■ **PASSAGE SHOWN**:
========================
Dreams Football Club
- Full name: Dreams Football Club
- Nickname: Still Believe
- Founded: 2009; 17 years ago
- Ground: Dawu Sports Stadium
- Capacity: 5,000
- President: Mohammed Jiji Alifoe
- Manager: Winfred Dormon
- League: Ghana Premier League
- 2025–26: 4th
| Home colours | Away colours |

= Dreams F.C. =

Ghanaian professional football club

Dreams Football Club is a Ghanaian professional football club founded in 2009 and based in Dawu in the country's Eastern Region that competes in the Ghana Premier League. On 18 June 2023, they won the FA Cup to gain entry into the CAF Confederation Cup for the first time in their history.

==History==
Dreams Football Club was founded in 2009 in Kweiman by the current president of the Ghana Football Association, Kurt Okraku, and changed base locations twice; Madina and currently at Dawu.

On 6 January 2017, former Bechem United coach Manuel Zacharias was appointed technical director of the club.

Abdul-Karim Zito served as the club's manager for 4 seasons – two each across two stints from 2018 to 2020 and from 2023 to 2025. He currently coaches rival league club Asante Kotoko and previously the Ghana U-20 team, the latter with which he won the 2021 U-20 Africa Cup of Nations.

Having been below the Ghanaian top-flight since formation, including two seasons in the Division One League, Dreams FC were promoted to the Ghana Premier League for the first time in their history for the 2016 season. However, the Ghana Football Association demoted the club back to Division One in late 2016 after its the Disciplinary Committee found an anomaly with the registration of a player. On 18 June 2023, they beat King Faisal and won the MTN FA Cup to gain entry into the CAF Confederation Cup for the first time in their history.

===Debut continental campaign===

Having gained entry to the CAF Confederation Cup with their FA Cup win, executives within the club expressed worries and personal frustrations about financial constraints heading into and throughout their inaugural African campaign. Nevertheless, Dreams F.C. were drawn against Guinean club Milo FC in the first preliminary round and the winners of AS Douanes of Niger and Kallon FC of Sierra Leone in the second preliminary round for a place in the group stages on 25 July 2023. Dreams beat Milo FC 3–2 on aggregate (1–1 draw at the General Lansana Conté Stadium in Conakry and 2–1 at the Baba Yara Stadium in Kumasi, where their CAF campaign would be based). They secured a 3–2 win on aggregate against Kallon, whose first qualifying round opponents AS Douanes withdrew due to the Niger conflict, 2–1 at home and a 1–1 draw away at the Samuel Kanyon Doe Sports Complex stadium in Paynesville, Liberia to confirm their place in the group stages.
========================
(Stored items)
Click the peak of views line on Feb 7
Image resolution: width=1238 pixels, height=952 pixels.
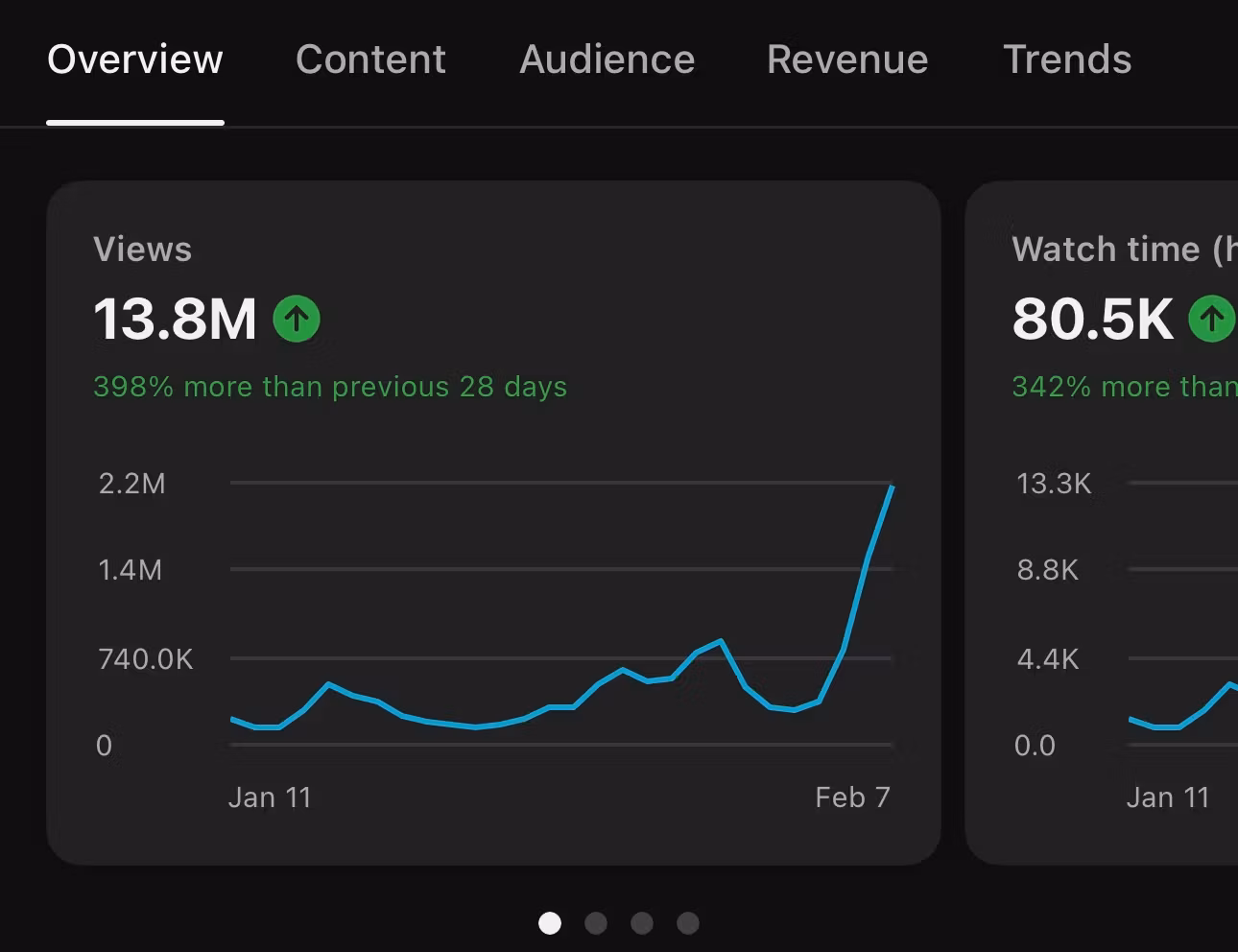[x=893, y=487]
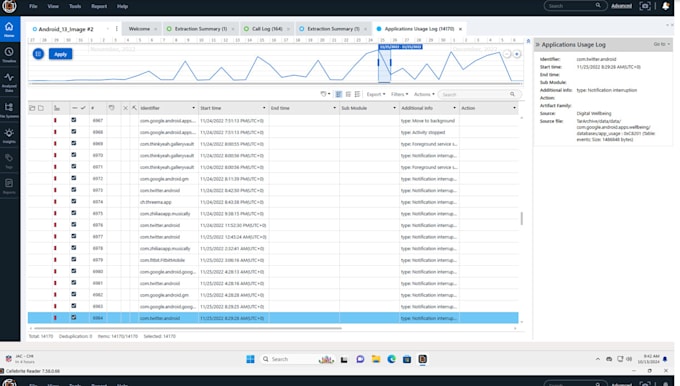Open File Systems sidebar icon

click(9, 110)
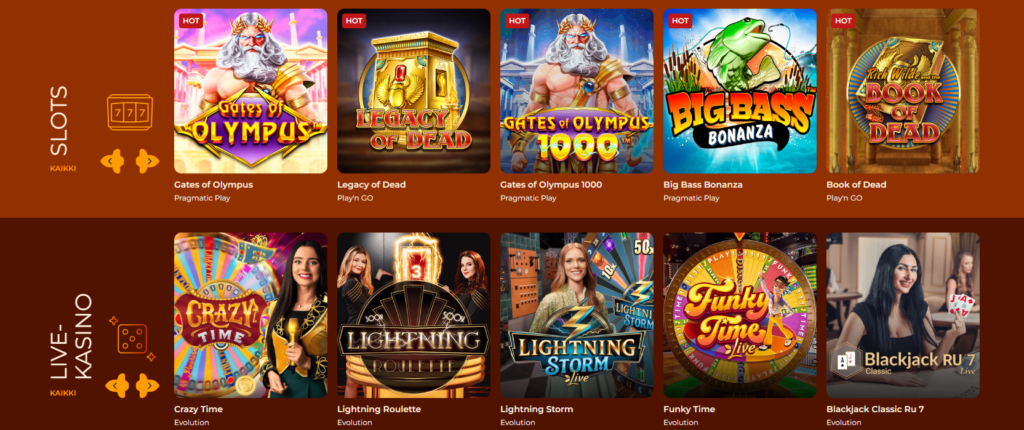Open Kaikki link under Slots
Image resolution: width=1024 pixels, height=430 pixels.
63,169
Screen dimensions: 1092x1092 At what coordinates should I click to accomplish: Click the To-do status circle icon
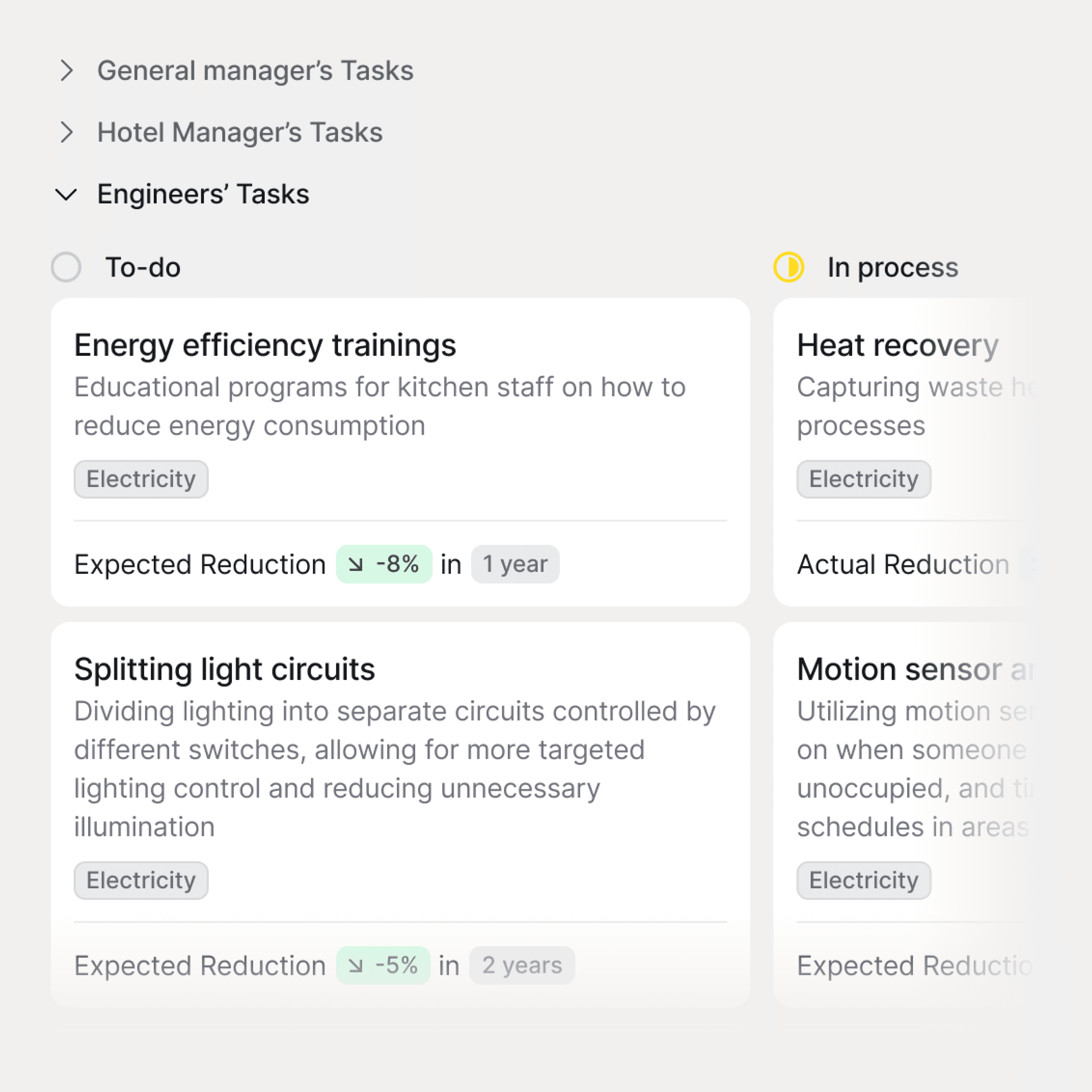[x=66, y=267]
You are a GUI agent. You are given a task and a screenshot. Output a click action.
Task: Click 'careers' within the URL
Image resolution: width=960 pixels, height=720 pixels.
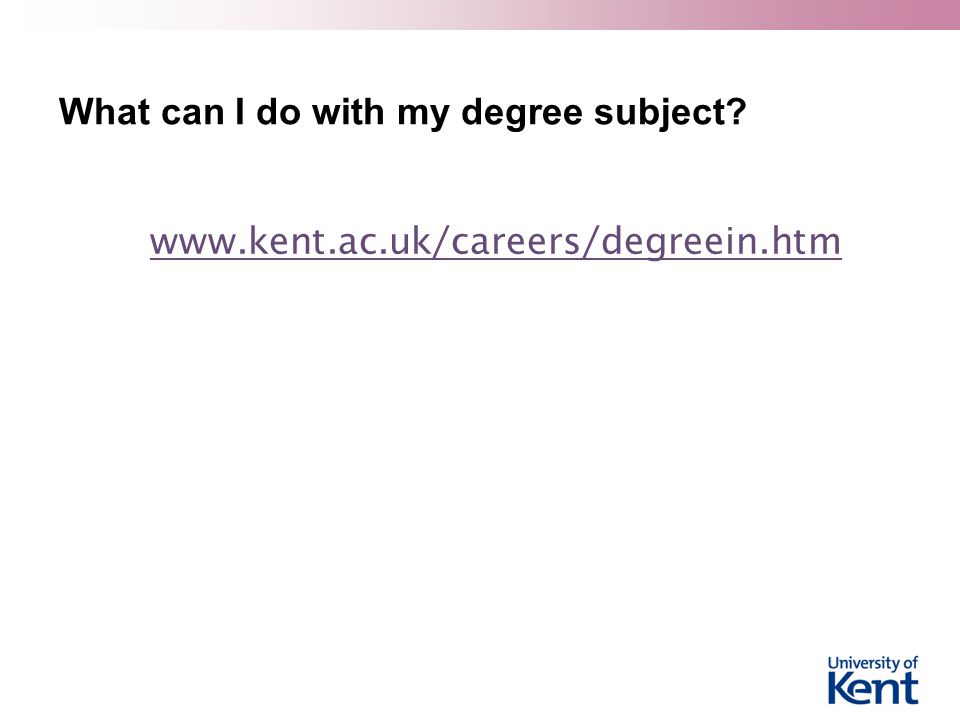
========================
■ **WHAT THIS EXERCISE ASKS**:
**A.** In the Dreams F.C. article, who founded the club?
**B.** Transcribe the portion of the Dreams F.C. article starting at "Dreams Football Club is" and ending at "Cup of Nations.".
**C.** Which stadiums does the Dreams F.C. article name?

■ **RESPONSES BY TASK**:
**A.** Kurt Okraku, the current president of the Ghana Football Association.

**B.**
Dreams Football Club is a Ghanaian professional football club founded in 2009 and based in Dawu in the country's Eastern Region that competes in the Ghana Premier League. On 18 June 2023, they won the FA Cup to gain entry into the CAF Confederation Cup for the first time in their history.

==History==
Dreams Football Club was founded in 2009 in Kweiman by the current president of the Ghana Football Association, Kurt Okraku, and changed base locations twice; Madina and currently at Dawu.

On 6 January 2017, former Bechem United coach Manuel Zacharias was appointed technical director of the club.

Abdul-Karim Zito served as the club's manager for 4 seasons – two each across two stints from 2018 to 2020 and from 2023 to 2025. He currently coaches rival league club Asante Kotoko and previously the Ghana U-20 team, the latter with which he won the 2021 U-20 Africa Cup of Nations.

**C.**
- Dawu Sports Stadium
- General Lansana Conté Stadium
- Baba Yara Stadium
- Samuel Kanyon Doe Sports Complex